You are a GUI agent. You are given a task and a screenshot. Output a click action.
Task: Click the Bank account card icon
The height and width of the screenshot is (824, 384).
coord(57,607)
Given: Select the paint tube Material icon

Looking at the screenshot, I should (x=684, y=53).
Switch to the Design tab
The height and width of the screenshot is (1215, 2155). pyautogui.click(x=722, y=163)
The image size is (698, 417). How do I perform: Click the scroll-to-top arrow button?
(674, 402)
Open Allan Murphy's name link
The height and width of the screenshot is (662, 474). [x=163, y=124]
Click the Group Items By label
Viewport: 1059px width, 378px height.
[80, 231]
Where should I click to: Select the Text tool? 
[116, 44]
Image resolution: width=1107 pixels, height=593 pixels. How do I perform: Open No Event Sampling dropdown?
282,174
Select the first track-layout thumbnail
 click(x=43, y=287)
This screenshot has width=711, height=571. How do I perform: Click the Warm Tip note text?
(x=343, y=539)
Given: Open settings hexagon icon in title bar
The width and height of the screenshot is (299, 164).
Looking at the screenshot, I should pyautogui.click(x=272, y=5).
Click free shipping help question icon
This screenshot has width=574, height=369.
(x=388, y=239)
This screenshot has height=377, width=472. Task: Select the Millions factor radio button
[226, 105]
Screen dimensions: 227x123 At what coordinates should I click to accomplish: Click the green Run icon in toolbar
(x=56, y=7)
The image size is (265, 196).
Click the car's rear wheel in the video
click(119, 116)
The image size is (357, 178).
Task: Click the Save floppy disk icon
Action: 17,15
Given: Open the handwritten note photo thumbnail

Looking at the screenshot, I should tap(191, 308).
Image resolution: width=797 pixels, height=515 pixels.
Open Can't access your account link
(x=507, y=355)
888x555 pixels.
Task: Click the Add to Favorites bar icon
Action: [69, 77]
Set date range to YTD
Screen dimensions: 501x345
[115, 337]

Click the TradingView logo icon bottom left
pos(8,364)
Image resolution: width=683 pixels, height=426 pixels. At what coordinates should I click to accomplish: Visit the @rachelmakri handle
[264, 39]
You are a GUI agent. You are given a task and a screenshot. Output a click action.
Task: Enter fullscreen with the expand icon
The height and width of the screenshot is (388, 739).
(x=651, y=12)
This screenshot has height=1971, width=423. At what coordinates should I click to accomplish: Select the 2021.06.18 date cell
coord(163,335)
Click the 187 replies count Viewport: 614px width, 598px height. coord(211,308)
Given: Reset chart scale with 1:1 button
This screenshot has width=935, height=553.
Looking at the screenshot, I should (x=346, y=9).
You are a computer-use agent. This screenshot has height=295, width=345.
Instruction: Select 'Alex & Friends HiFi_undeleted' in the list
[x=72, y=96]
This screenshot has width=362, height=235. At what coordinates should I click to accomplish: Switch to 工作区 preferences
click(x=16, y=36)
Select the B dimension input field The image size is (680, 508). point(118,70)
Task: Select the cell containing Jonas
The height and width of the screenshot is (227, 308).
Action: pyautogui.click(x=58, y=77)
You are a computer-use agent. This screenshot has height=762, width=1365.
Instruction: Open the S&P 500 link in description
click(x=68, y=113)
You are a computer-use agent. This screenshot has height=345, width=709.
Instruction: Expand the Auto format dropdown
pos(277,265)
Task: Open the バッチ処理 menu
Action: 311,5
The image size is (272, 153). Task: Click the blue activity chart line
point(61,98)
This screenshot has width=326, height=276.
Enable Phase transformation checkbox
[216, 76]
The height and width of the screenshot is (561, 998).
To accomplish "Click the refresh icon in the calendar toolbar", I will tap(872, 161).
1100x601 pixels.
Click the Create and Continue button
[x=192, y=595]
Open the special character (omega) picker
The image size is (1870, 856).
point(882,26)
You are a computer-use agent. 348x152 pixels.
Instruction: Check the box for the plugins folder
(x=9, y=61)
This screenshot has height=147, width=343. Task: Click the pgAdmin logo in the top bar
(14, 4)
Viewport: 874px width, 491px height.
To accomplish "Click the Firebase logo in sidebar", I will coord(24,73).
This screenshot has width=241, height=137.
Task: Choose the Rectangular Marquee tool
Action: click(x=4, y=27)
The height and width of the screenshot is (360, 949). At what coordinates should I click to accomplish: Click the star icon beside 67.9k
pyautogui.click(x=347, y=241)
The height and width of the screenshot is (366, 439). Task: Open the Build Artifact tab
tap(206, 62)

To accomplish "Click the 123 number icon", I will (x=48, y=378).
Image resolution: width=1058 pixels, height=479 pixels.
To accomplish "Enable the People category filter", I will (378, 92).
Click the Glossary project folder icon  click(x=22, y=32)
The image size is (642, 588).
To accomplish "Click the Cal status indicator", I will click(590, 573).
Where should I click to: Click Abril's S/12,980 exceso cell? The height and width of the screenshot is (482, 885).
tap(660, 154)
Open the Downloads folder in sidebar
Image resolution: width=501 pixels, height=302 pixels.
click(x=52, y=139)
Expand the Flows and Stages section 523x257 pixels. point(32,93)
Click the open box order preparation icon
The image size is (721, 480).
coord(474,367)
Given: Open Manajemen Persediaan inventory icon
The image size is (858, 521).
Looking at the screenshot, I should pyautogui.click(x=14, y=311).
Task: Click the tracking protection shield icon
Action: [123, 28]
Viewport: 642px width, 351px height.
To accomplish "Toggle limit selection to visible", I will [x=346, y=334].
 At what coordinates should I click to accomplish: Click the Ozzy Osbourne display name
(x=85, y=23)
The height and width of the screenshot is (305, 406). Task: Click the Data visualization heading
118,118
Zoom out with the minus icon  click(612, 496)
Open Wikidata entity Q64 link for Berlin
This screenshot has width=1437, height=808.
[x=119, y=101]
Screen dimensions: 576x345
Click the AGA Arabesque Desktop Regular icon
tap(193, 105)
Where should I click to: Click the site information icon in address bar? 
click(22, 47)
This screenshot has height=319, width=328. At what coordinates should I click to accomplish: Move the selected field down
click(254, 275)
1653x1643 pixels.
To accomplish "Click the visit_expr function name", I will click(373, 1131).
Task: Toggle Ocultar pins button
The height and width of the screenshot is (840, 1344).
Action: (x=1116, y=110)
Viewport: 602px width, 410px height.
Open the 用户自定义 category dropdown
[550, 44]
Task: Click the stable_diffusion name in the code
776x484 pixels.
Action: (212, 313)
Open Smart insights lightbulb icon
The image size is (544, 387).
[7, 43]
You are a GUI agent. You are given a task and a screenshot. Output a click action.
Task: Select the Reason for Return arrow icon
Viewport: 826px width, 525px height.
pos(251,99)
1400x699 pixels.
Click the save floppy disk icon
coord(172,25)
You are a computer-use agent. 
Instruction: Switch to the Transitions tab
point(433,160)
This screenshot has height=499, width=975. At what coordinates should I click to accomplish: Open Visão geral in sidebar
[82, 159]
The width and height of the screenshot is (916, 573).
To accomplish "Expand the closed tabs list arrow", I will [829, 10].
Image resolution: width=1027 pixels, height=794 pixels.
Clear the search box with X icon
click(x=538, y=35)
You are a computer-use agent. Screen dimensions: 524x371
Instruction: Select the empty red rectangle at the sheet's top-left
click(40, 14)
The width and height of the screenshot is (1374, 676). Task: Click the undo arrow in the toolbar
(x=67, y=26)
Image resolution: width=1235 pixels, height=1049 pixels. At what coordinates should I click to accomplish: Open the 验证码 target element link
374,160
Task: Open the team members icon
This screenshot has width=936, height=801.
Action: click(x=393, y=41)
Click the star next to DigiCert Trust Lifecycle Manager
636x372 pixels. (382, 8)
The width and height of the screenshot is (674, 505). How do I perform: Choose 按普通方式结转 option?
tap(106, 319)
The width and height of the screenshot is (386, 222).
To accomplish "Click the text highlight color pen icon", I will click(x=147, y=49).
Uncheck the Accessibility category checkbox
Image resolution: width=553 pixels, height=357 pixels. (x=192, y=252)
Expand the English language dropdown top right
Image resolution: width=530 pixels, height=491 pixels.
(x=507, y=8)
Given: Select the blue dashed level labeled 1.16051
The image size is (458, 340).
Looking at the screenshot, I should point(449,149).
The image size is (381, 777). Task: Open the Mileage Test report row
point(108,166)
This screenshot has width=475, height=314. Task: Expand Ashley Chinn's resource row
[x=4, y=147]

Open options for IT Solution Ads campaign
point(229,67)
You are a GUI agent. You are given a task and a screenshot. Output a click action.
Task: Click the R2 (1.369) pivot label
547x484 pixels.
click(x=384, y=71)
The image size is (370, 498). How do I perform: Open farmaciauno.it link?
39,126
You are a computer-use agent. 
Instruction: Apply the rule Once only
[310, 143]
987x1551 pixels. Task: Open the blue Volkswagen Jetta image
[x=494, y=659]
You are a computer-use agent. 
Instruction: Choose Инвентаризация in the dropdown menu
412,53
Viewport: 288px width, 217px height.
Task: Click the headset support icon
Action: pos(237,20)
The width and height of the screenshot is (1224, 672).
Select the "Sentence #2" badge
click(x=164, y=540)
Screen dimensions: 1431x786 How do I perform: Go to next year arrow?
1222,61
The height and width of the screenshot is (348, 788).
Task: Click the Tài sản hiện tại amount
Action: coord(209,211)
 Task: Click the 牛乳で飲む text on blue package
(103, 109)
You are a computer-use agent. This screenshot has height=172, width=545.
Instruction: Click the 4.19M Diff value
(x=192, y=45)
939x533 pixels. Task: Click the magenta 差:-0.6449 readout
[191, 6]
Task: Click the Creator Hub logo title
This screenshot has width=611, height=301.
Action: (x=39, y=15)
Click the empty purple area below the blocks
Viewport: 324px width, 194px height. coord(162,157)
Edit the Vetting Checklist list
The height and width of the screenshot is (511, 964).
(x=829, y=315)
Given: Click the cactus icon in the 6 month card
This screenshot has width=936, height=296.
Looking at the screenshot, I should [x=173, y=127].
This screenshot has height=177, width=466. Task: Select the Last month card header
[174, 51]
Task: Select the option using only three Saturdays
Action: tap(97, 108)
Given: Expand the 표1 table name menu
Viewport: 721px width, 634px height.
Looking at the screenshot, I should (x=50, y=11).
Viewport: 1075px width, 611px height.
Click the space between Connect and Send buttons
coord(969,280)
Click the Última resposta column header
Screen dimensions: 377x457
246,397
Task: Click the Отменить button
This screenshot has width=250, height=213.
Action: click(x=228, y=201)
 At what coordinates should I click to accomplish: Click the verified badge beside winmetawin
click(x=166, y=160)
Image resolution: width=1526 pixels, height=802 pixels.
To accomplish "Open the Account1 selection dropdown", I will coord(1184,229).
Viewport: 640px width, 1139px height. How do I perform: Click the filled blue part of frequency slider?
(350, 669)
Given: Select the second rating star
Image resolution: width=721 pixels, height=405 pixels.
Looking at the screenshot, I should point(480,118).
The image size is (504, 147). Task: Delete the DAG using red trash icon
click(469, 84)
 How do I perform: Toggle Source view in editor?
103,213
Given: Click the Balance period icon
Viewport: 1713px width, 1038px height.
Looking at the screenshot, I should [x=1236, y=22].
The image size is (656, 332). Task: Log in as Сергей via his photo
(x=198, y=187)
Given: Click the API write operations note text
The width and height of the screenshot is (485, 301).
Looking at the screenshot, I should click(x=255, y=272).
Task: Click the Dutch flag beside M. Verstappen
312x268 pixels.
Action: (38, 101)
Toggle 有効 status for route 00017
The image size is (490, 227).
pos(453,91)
+-------+
Copy out, from the material above, each line where the word "title" is present.

Written answer –
Given: Open settings hexagon icon in title bar
Task: Click the Creator Hub logo title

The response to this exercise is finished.